> Text:
________________________________________
One-sixth of all re-issued ‘sleep disorder’ jabs unaccounted for
MORE than one-sixth of the re-issued stockpile of a drug, now at the centre of narcolepsy or sleep disorder fears, is effectively unaccounted for.
The revelation came as it emerged an unknown number of Irish children received a second dose of the Pandemrix vaccine in 2011 after the Health Service Executive (HSE) admitted it did not handle all subsequent vaccine stock disposals.
Pandemrix was re-issued by the HSE to Irish GPs and clinics amid fears of a shortfall in the normal winter flu vaccine in early 2011.
However, it was withdrawn just weeks later when studies in Finland and Sweden indicated Pandemrix could be linked to a surge in the number of narcolepsy or sleep disorder cases being reported.
Now, the Irish Independent has learned that the HSE did not handle all vaccine disposals in 2011.
While two-thirds of Ireland’s GPs and clinics accepted at least one box of Pandemrix doses in 2011, the HSE only received returned vaccine stocks from half of those practices from March 28, 2011, when the vaccine was recalled.
The remainder, slightly less than half the national distribution stock, was disposed of by GPs and clinics themselves through alternative methods to the HSE drug return scheme.
________________________________________
> Dataset entries:
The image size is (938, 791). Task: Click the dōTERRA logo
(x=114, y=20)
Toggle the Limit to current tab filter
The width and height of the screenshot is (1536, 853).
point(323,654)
________________________________________
> Questions:
1 – Answer these questions using the article on the Pandemrix vaccine:
(a) In which two countries were the studies carried out that linked Pandemrix to narcolepsy cases?
(b) On what date was the vaccine recalled?
(c) What share of Ireland's GPs and clinics accepted at least one box of Pandemrix doses in 2011?
2 – Reproduce a passage from the article on the Pandemrix vaccine word for word, beginning at the words "One-sixth of all" and stopping after "effectively unaccounted for.".
The items above play no part in this exercise.

> Responses:
1 –
(a) Finland and Sweden
(b) March 28, 2011
(c) Two-thirds

2 –
One-sixth of all re-issued ‘sleep disorder’ jabs unaccounted for
MORE than one-sixth of the re-issued stockpile of a drug, now at the centre of narcolepsy or sleep disorder fears, is effectively unaccounted for.